Ministério prepara adaptação das novas regras da CVM aos RPPS

19-12-2014 – 16:41:35

 

O Ministério da Previdência Social está desenvolvendo uma regulamentação para classificar os regimes próprios de previdência social (RPPS) como investidores profissionais ou qualificados, medida que permitirá o enquadramento dos institutos à Instrução 554, da Comissão de Valores Mobiliários (CVM), divulgada no último dia 17. A nova norma explicita, no artigo 9º, que os RPPS só serão classificados após regulamentação específica do Ministério.

“Considerando que ela entrará em vigor a partir de julho de 2015, estamos em fase inicial dos estudos para regulamentação das condições que serão exigidas para o reconhecimento dos RPPS como investidores profissionais ou investidores qualificados”, afirmou o diretor do departamento de RPPS, Narlon Gutierre Nogueira, por meio de nota.

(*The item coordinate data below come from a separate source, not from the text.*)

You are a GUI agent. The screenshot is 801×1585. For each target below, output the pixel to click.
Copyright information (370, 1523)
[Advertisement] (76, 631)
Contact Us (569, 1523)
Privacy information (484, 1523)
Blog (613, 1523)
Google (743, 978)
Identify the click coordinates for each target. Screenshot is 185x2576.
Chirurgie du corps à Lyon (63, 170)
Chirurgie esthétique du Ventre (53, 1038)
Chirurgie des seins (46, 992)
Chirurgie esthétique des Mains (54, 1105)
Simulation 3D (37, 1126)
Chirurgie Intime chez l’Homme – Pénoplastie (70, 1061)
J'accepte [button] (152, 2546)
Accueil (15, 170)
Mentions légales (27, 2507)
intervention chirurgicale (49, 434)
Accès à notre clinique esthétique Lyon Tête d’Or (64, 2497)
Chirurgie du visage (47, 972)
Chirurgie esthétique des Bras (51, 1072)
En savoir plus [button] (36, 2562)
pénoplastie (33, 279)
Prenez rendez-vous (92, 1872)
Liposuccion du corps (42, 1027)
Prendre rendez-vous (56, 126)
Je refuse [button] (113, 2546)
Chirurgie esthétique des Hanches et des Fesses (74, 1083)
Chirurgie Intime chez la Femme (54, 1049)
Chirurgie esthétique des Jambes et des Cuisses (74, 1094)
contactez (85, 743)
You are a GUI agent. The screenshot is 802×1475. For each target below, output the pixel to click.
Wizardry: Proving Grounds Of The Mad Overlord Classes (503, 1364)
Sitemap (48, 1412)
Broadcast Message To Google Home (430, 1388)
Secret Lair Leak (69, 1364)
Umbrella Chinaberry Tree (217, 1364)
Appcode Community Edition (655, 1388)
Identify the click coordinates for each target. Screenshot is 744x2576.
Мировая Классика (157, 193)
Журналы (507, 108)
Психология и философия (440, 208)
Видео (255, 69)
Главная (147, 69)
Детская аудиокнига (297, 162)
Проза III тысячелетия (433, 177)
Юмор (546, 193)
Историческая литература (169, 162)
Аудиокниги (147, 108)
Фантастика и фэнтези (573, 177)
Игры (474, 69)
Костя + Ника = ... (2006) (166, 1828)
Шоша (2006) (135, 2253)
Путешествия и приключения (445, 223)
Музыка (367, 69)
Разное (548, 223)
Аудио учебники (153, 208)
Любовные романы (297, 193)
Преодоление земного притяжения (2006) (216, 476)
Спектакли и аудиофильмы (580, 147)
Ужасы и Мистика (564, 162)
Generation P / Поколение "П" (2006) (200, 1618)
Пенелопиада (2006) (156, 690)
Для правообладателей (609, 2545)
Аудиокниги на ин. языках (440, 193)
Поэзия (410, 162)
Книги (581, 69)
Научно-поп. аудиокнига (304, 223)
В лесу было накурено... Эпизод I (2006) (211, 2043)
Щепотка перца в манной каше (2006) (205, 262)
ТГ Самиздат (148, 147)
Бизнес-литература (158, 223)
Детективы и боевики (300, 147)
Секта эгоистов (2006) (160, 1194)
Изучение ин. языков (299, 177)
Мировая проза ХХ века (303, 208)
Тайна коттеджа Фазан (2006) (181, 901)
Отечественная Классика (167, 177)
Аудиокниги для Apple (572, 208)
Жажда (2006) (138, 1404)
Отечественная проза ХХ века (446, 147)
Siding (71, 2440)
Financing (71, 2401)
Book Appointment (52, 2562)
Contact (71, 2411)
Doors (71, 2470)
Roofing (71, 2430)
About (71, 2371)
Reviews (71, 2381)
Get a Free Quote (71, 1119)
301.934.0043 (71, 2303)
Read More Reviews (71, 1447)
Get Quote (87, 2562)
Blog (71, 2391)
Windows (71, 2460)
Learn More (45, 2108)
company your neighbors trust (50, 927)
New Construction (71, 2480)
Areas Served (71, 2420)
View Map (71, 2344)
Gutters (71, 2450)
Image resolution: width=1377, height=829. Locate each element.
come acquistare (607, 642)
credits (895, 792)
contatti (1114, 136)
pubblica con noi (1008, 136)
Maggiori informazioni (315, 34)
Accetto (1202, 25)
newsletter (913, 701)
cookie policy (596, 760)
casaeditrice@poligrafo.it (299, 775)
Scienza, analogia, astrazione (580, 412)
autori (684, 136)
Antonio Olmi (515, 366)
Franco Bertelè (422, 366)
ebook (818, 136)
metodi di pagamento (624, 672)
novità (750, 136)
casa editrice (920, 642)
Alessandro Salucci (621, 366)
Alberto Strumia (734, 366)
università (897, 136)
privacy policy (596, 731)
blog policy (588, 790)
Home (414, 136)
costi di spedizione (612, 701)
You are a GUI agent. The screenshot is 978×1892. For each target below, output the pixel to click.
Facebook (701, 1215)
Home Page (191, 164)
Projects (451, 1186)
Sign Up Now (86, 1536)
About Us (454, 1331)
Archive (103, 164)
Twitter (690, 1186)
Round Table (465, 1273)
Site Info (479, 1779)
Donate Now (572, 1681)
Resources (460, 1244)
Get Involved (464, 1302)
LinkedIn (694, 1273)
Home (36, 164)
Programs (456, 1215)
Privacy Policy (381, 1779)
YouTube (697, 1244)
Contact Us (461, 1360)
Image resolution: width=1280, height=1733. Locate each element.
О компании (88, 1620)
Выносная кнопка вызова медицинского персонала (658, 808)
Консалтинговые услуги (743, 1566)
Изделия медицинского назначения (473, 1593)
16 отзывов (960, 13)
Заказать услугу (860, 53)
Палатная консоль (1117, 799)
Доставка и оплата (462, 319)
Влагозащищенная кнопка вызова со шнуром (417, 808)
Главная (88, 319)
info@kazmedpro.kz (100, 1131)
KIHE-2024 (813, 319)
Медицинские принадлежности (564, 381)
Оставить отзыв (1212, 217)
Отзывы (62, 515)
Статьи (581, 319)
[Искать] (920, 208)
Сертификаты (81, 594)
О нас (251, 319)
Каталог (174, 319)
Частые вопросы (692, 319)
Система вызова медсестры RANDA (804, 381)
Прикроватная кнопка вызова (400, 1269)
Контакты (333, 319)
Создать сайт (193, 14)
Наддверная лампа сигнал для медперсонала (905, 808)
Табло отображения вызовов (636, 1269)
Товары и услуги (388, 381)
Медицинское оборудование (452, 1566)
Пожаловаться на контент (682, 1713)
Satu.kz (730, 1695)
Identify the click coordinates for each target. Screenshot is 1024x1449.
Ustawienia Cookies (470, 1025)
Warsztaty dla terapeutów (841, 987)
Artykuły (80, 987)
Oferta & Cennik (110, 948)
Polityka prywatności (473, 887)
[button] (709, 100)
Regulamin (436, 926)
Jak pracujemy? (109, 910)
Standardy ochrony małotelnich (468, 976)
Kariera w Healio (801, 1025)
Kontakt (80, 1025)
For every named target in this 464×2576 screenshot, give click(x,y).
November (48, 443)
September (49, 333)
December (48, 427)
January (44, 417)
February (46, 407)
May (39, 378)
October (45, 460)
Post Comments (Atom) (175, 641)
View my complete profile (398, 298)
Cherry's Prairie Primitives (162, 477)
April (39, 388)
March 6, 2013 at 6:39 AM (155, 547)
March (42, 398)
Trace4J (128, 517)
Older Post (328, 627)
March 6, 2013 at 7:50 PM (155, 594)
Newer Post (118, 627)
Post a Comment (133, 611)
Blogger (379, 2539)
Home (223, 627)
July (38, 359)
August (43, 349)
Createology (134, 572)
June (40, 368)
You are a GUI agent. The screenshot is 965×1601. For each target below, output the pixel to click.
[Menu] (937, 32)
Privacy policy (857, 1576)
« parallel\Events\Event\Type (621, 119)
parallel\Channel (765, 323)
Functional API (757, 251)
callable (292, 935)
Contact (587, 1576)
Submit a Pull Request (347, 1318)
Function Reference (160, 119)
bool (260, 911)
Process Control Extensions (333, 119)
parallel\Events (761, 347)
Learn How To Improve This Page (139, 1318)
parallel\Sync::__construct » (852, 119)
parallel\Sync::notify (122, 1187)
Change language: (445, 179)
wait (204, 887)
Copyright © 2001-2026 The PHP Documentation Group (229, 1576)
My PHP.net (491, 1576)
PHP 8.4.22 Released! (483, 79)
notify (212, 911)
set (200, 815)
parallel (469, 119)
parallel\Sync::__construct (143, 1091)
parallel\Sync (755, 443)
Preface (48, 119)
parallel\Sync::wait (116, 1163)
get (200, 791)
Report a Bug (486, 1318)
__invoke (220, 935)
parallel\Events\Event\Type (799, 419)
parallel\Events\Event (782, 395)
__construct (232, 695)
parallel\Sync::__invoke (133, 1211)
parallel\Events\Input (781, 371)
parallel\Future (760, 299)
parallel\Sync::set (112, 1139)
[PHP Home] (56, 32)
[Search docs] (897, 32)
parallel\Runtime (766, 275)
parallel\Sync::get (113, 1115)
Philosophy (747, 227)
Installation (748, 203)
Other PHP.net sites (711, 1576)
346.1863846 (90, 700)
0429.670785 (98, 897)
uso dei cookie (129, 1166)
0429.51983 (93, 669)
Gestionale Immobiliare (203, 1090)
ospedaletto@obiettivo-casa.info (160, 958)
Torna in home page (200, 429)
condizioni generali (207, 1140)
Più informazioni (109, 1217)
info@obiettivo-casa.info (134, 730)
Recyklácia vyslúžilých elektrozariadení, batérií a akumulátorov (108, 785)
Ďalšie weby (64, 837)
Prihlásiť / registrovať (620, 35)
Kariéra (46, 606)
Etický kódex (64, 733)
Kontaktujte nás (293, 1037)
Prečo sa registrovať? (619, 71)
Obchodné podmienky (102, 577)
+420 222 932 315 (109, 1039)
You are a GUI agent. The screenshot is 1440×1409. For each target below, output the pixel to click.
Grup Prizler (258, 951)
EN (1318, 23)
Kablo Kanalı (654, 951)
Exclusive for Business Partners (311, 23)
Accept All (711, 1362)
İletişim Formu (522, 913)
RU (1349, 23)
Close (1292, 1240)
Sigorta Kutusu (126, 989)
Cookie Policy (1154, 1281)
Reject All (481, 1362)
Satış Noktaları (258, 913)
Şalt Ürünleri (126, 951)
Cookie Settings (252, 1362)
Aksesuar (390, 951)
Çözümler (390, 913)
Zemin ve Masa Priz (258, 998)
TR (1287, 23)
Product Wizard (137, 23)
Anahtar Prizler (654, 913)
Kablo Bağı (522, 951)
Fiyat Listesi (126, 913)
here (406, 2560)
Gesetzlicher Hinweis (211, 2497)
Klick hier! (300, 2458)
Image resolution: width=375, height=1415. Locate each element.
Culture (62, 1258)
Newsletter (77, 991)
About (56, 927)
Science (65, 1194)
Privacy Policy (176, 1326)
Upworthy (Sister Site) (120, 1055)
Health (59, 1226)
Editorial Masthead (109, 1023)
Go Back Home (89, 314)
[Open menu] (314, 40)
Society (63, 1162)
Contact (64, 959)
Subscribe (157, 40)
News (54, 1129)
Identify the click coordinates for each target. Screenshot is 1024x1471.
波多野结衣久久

Ainda segundo Nogueira, a classificação dos regimes próprios poderá estar vinculada à emissão de certificação de governança. Desta forma, um instituto será considerado investidor profissional ou qualificado de acordo com o nível de governança que atingir.

Os estudos do ministério terão que definir ainda questões específicas como, por exemplo, o acesso dos RPPS aos fundos que tenham alocação em ativos no exterior. Pela nova instrução da CVM os investidores profissionais e qualificados terão acesso a produtos específicos com ativos no exterior, porém, segundo entendimento do ministério, os regimes próprios não podem alocar em fundos que tenham quaisquer exposição a ativos estrangeiros, inclusive BDRs.

De acordo ao patrimônio

As instruções 554 e 555 consolidaram a criação da figura do investidor profissional, que possui mais de R$ 10 milhões em patrimônio, e quais os diferenciais de alocação que este novo grupo terá no mercado. Já o investidor qualificado será aquele que possuir mais de R$ 1 milhão para investimentos.

Caso a regra valesse para os RPPS da forma como foi elaborada, 40% dos institutos poderiam ser considerados investidores profissionais e, portanto, teriam permissão para diversificar mais suas alocações. Ao todo, 767 regimes próprios possuem mais de R$ 10 milhões em patrimônio, segundo base de dados do Ministério.